While higher CO2 levels drive sea levels to rise, they also stimulate wetland-sustaining plant growth.
By Noreen Parks
From the Daily Planet
Publication Date (Web): April 22, 2009
Coastlines are already bearing the brunt of rising sea levels, and a recent government report warns that the mid-Atlantic seaboard, with its bountiful wetlands, is particularly vulnerable. However, new research published in the March 23 issue of the Proceedings of the National Academy of Sciences U.S.A. (2009, DOI 10.1073/pnas.0807695106) suggests that the escalating CO2 concentrations driving climate change also stimulate plant growth that counteracts the inevitable erosion from higher seas.
SAMANTHA CHAPMAN
Researchers investigated CO2’s effects on wetlands in the Chesapeake Bay watershed, where they manipulated conditions in experimental chambers.
Coastal wetlands must continuously build upward to “keep their heads above water”, or they would wash out with the tides. Plant growth and the accumulation of soil-building organic litter normally preserve this equilibrium, but the pace of sea-level rise threatens to upset the balance. Ecologist Adam Langley, at the Smithsonian Environmental Research Center in Edgewater, Md., and his colleagues investigated how changes in plant productivity influence soil elevation in Chesapeake Bay tidelands. They enclosed marshland plots in chambers, half of which received a constant supplement of CO2 to simulate atmospheric levels predicted for 2100. CO2 in the other chambers was maintained at present levels. The team also added soil nitrogen to some chambers in both groups to mimic polluted estuaries. From 2006 to 2007, they measured total plant growth and tracked changes in soil height.
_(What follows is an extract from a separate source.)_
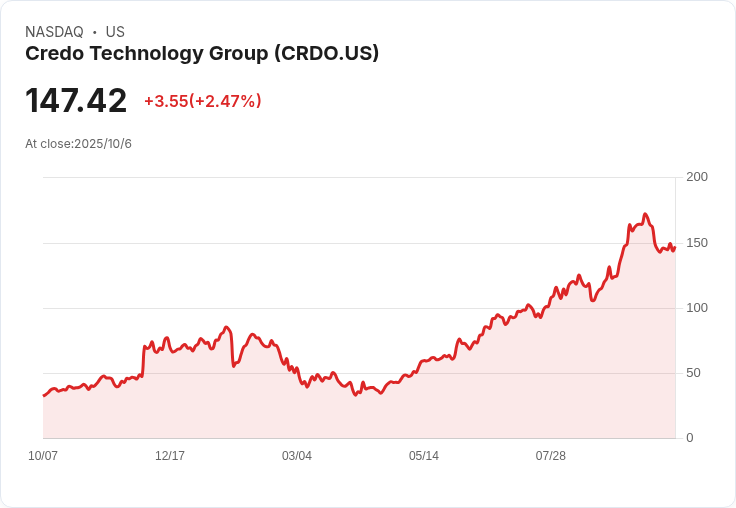Screen dimensions: 736x508
Task: Select the 150 y-axis label
Action: click(x=697, y=243)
The results revealed that by the end of the experimental period, exposure to elevated CO2 alone had increased the rate of elevation gain by 3.9 millimeters per year. To explain the pattern, the authors looked belowground. Root growth had doubled, pushing the soil surface upward. “This also explains why nitrogen-fertilized enclosures didn’t boast the same gains,” Langley says. “With added nitrogen, the plants didn’t have to produce as many roots to obtain nutrients.” In companion greenhouse experiments that simulated salinity and flooding conditions likely to accompany rising sea levels, the CO2 effect was even more pronounced.
The findings sound a hopeful note that mounting CO2 concentrations may boost the capacity of wetlands to weather advancing seas, at least in the short term. However, “it’s important to remember that by warming the planet and accelerating sea-level rise, increasing CO2 is precisely what threatens marshes the most,” Langley warns.